WHAT YOU NEED TO DO. Output each line of the data below exactly, omitting any image.

DATA EXCERPTS.
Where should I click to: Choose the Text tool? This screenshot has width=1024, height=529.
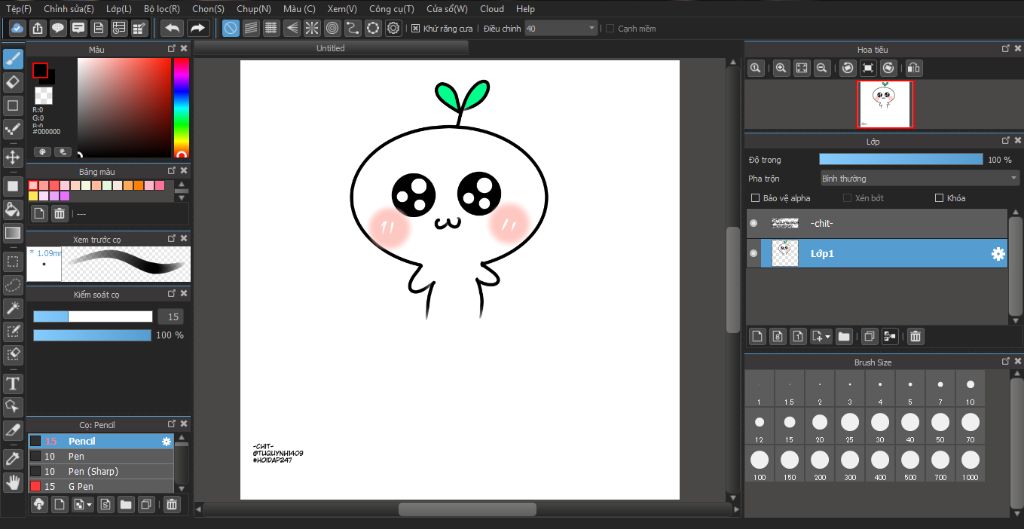[x=13, y=384]
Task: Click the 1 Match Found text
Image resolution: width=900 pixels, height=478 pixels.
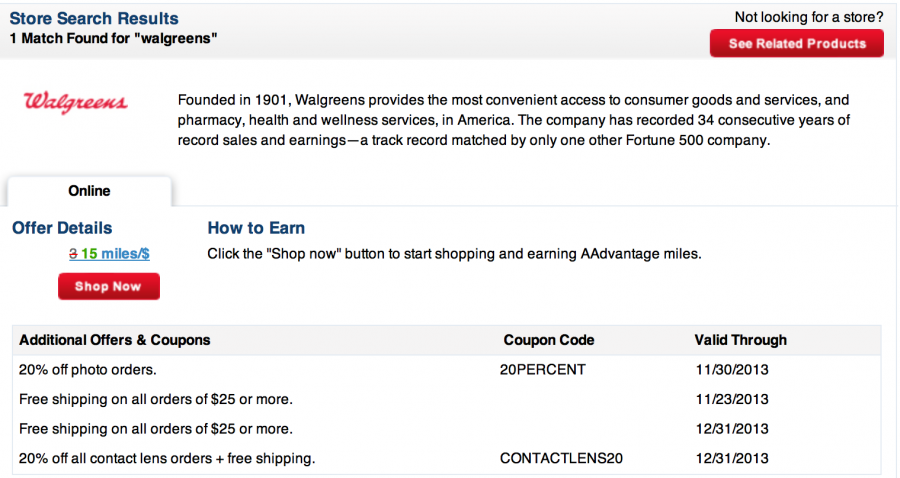Action: pos(113,38)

RESPONSE.
Where should I click to: Choose the Text tool? This screenshot has width=1024, height=529.
[x=13, y=384]
Task: Click the 1 Match Found text
Image resolution: width=900 pixels, height=478 pixels.
Action: pos(113,38)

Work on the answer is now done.